··· MATERIAL TO PROCESS ···
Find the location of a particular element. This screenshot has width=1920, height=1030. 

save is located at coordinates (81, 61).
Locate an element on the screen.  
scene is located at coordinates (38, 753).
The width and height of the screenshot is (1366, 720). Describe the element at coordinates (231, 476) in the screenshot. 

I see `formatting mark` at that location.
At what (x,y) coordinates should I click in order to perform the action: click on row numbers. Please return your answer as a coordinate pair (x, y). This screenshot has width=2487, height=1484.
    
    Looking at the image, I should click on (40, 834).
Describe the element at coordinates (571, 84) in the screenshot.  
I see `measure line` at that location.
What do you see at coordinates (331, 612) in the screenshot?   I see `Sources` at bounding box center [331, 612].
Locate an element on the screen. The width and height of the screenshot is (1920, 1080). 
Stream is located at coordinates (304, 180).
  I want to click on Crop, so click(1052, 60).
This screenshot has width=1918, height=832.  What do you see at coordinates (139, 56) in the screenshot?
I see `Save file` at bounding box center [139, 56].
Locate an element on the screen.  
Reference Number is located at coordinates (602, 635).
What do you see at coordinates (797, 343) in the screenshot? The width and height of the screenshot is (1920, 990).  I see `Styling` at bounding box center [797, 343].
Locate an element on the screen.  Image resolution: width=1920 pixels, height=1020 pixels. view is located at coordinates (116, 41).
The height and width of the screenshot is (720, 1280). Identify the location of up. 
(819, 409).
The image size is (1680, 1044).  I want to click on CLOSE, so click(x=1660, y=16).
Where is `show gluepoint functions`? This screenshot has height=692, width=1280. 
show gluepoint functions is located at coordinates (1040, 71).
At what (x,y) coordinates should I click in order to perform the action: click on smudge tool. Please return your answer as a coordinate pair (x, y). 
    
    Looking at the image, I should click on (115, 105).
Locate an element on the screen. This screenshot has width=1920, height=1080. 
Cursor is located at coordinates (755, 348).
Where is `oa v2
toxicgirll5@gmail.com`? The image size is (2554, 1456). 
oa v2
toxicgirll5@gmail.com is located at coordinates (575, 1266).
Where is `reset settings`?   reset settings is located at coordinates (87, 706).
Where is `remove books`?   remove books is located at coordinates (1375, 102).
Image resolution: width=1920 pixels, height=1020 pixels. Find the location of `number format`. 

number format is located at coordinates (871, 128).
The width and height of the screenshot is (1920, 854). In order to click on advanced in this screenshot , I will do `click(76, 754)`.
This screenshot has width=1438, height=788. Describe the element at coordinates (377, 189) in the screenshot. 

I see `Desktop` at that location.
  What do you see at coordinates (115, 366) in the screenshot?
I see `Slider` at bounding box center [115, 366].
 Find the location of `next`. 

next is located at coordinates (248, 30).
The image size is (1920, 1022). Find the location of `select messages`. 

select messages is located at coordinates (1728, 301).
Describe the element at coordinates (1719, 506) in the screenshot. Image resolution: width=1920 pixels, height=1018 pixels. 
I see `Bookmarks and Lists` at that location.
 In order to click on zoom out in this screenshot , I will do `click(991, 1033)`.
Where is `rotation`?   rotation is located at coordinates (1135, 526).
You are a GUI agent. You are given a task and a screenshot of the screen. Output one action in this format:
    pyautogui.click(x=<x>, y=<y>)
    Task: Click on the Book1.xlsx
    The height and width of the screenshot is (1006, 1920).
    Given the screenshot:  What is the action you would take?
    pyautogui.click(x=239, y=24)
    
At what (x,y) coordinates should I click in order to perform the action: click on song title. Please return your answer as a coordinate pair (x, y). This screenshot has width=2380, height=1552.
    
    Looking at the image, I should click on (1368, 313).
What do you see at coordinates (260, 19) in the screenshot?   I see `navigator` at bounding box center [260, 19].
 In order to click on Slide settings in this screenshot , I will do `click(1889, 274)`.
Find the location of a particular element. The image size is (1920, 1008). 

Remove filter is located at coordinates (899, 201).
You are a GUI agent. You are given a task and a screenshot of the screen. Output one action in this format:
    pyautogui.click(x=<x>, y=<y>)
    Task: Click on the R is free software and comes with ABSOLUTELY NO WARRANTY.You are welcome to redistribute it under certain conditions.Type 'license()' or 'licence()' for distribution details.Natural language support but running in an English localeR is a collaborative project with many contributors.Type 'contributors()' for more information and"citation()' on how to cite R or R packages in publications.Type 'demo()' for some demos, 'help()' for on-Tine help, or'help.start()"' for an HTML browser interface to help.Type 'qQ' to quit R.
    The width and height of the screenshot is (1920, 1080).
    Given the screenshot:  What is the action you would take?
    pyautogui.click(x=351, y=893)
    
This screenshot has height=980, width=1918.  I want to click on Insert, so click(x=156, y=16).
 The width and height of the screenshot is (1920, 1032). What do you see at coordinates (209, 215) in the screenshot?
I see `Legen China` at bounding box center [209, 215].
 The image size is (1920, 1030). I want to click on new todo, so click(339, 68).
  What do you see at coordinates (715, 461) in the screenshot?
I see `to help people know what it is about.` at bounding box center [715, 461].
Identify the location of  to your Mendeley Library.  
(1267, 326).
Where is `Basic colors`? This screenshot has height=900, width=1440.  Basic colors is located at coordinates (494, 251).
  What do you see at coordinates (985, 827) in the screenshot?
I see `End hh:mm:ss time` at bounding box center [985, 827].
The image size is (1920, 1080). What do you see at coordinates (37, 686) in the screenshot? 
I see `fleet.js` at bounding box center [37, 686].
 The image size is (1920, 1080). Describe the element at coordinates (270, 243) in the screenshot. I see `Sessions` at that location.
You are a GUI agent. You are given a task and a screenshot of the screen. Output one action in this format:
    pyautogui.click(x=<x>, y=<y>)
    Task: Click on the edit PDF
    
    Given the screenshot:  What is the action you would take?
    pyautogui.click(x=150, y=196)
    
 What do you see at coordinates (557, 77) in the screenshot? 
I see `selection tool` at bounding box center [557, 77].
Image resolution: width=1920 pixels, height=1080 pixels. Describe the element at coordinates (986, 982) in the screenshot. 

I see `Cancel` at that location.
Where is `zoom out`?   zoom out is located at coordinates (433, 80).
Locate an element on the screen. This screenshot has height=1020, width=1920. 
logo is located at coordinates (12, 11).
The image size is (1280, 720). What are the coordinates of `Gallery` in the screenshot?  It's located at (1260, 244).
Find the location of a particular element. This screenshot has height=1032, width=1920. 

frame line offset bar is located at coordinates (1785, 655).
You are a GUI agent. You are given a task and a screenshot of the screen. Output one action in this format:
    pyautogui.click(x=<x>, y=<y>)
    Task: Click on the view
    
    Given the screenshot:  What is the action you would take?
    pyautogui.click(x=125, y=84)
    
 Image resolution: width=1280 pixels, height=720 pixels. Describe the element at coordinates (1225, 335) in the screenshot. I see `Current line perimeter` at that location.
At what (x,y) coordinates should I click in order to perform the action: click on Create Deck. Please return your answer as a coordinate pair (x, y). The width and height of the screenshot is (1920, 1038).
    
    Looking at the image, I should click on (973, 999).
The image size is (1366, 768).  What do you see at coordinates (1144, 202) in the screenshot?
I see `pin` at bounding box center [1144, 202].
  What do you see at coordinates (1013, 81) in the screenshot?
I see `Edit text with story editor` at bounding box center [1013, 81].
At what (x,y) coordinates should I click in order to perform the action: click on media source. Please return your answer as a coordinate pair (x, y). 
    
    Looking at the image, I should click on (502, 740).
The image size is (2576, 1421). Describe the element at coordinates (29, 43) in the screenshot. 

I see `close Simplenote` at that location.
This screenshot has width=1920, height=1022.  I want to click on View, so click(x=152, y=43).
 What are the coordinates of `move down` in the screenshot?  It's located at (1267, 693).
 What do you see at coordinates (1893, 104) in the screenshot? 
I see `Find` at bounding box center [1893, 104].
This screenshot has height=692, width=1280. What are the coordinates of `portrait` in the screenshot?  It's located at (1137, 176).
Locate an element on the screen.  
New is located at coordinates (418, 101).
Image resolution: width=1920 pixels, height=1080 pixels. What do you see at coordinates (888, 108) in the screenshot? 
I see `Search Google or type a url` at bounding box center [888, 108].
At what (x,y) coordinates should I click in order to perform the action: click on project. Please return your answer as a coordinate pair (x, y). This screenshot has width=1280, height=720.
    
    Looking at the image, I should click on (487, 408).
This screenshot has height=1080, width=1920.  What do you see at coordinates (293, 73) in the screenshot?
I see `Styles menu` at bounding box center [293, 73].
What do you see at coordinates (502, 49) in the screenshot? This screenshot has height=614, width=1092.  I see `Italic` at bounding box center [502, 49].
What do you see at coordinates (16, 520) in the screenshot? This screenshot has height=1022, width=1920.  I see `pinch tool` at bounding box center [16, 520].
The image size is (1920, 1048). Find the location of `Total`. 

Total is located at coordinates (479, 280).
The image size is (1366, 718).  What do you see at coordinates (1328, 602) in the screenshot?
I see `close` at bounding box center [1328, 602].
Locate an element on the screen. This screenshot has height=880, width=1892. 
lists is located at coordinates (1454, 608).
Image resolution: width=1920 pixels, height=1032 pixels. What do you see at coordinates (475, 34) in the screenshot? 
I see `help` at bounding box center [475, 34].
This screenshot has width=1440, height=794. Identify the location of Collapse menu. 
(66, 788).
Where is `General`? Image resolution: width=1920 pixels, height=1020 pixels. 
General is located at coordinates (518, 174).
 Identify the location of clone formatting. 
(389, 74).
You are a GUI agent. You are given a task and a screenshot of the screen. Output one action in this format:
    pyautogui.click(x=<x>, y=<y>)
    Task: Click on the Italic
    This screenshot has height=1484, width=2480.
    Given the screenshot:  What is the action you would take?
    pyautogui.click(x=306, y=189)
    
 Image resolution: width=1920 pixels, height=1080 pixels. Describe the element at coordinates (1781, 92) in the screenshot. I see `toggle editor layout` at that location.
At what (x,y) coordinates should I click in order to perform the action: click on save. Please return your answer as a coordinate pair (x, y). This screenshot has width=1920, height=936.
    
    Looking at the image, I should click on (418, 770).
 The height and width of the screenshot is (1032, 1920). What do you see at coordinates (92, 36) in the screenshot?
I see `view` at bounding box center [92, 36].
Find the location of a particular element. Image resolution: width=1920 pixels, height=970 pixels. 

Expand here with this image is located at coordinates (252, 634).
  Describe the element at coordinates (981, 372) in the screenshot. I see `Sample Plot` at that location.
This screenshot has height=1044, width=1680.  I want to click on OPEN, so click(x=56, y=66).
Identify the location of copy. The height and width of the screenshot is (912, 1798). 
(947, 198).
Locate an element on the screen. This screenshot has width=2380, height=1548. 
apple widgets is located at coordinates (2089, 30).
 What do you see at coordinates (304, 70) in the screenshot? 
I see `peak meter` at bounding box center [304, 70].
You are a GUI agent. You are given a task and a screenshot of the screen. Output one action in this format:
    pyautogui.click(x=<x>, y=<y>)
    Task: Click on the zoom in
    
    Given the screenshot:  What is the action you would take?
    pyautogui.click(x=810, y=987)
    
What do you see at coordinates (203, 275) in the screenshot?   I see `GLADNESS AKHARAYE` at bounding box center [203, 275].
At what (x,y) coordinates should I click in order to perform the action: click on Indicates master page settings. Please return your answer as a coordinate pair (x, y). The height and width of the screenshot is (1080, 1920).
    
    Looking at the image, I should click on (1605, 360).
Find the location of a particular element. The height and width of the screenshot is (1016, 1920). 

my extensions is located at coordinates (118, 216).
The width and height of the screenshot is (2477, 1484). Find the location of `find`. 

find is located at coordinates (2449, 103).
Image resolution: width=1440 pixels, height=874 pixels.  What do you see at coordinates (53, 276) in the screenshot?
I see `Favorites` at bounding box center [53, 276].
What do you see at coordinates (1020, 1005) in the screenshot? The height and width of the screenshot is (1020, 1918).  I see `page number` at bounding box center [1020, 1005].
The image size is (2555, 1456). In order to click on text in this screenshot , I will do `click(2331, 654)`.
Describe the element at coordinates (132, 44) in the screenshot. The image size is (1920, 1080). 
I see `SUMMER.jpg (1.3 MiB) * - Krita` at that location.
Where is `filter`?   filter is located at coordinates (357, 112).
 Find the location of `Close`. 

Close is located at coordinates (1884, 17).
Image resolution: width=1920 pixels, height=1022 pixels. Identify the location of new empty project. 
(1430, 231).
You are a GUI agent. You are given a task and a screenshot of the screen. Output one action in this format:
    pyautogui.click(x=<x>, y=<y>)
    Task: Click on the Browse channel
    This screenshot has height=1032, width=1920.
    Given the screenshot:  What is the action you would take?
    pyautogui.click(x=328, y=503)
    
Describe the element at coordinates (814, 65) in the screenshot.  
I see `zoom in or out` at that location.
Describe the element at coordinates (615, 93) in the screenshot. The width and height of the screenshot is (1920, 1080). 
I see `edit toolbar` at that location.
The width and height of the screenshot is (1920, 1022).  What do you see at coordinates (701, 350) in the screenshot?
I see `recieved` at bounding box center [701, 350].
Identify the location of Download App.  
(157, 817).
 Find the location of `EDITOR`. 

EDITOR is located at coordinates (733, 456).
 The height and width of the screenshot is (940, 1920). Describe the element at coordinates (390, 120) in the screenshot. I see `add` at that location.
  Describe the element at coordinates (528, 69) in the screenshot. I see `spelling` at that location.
···
REQUIREMENT >> Format the lines of the listing above, from the line with "This screenshot has width=1438, height=788." to the line with "coordinates (1135, 526).", as a JSON list of strings with one string per line and blank lines omitted.

ANSWER FOR THE TASK >>
[
  "This screenshot has width=1438, height=788. Describe the element at coordinates (377, 189) in the screenshot. ",
  "I see `Desktop` at that location.",
  "  What do you see at coordinates (115, 366) in the screenshot?",
  "I see `Slider` at bounding box center [115, 366].",
  " Find the location of `next`. ",
  "next is located at coordinates (248, 30).",
  "The image size is (1920, 1022). Find the location of `select messages`. ",
  "select messages is located at coordinates (1728, 301).",
  "Describe the element at coordinates (1719, 506) in the screenshot. Image resolution: width=1920 pixels, height=1018 pixels. ",
  "I see `Bookmarks and Lists` at that location.",
  " In order to click on zoom out in this screenshot , I will do `click(991, 1033)`.",
  "Where is `rotation`?   rotation is located at coordinates (1135, 526)."
]